[Start of Attachment]
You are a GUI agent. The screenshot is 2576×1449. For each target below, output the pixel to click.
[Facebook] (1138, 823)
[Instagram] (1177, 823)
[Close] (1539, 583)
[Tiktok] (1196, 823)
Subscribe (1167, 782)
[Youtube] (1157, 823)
[End of Attachment]
[What to work on]: Reproduce all of the material above without alteration.

[Expected answer]:
You are a GUI agent. The screenshot is 2576×1449. For each target below, output the pixel to click.
[Facebook] (1138, 823)
[Instagram] (1177, 823)
[Close] (1539, 583)
[Tiktok] (1196, 823)
Subscribe (1167, 782)
[Youtube] (1157, 823)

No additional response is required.